▶ _PROVIDED RECORDS_:
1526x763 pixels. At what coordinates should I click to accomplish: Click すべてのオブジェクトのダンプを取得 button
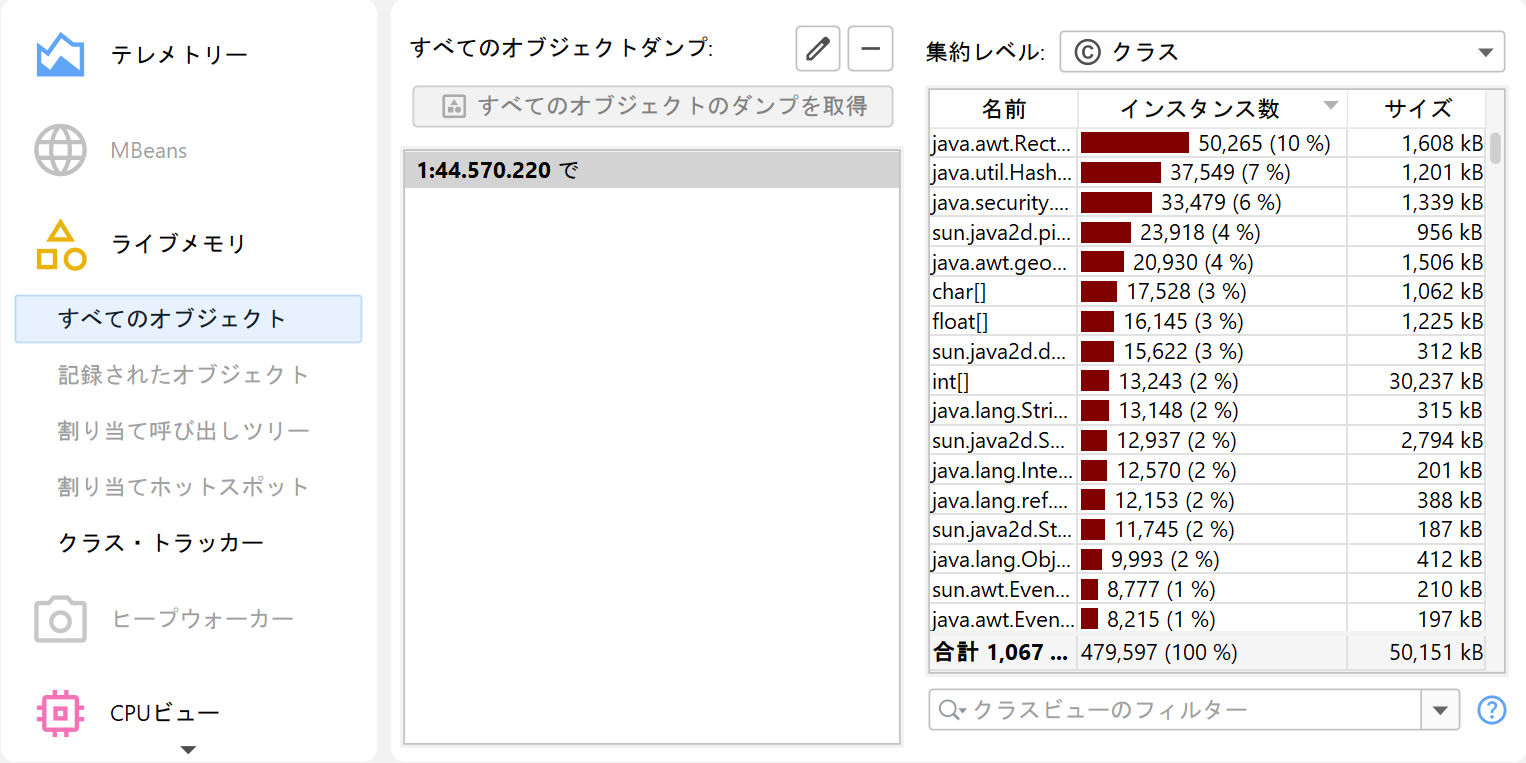click(652, 106)
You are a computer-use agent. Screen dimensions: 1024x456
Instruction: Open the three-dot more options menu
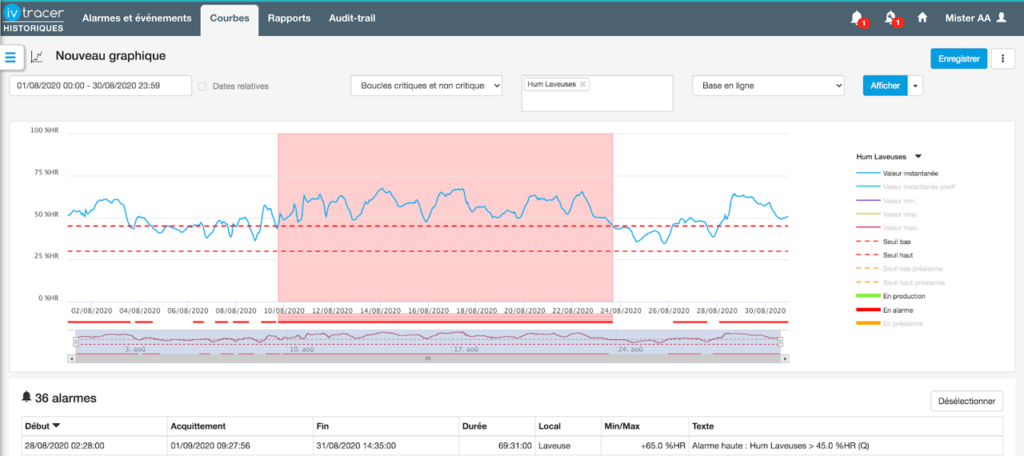(1003, 59)
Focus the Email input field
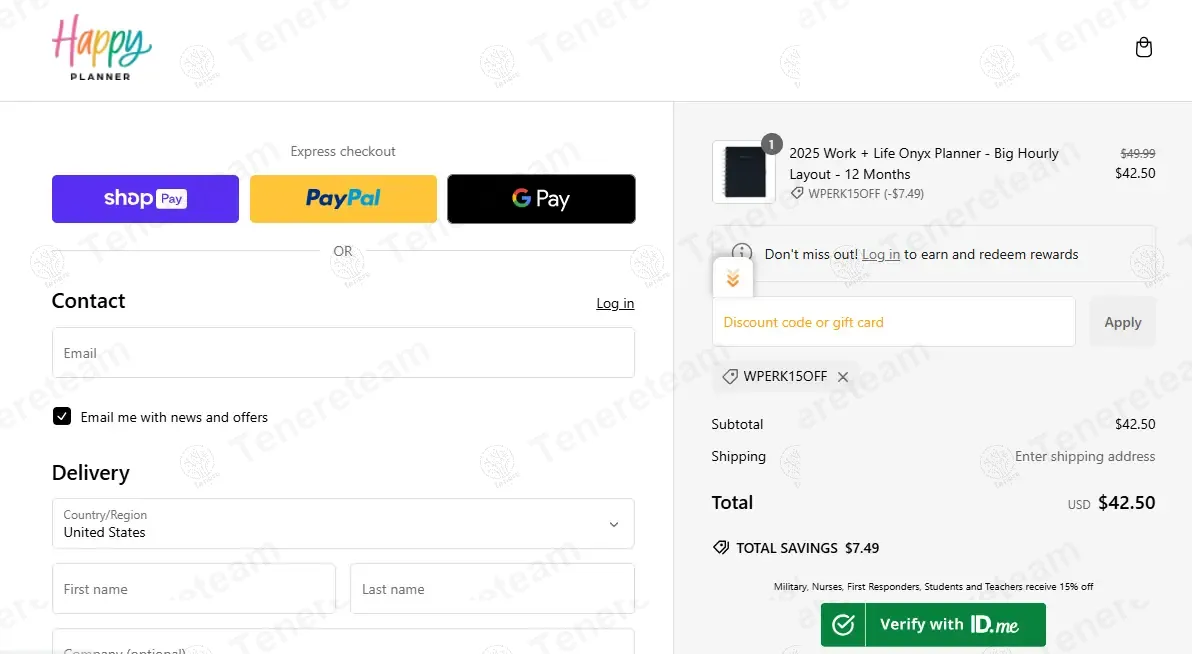 [x=343, y=353]
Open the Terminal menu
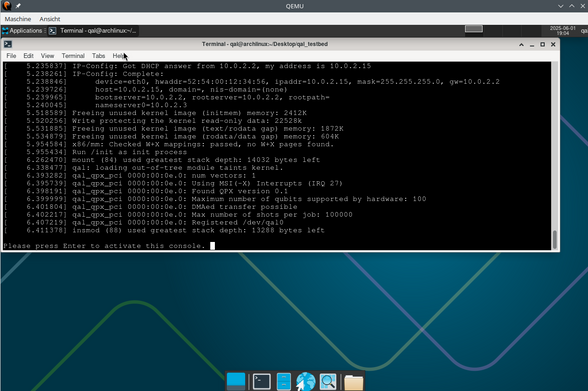 (73, 56)
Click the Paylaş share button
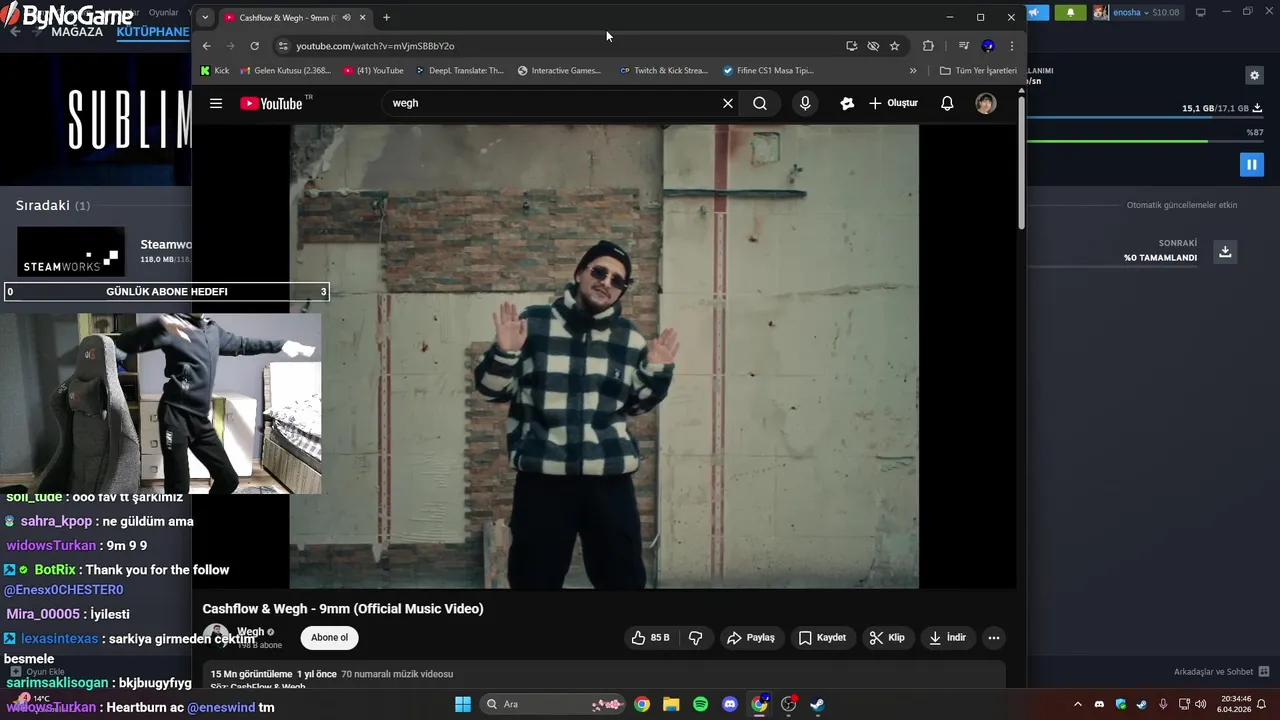The height and width of the screenshot is (720, 1280). point(751,638)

▶ _TASK DIRECTIONS_: Lines from the one containing "Focus the Email input field" through the final line of the entries above are to be retyped exactly, with every picture left out.

▶ _YOUR SOLUTION_:
Focus the Email input field
 [x=343, y=353]
Open the Terminal menu
 (73, 56)
Click the Paylaş share button
The height and width of the screenshot is (720, 1280). point(751,638)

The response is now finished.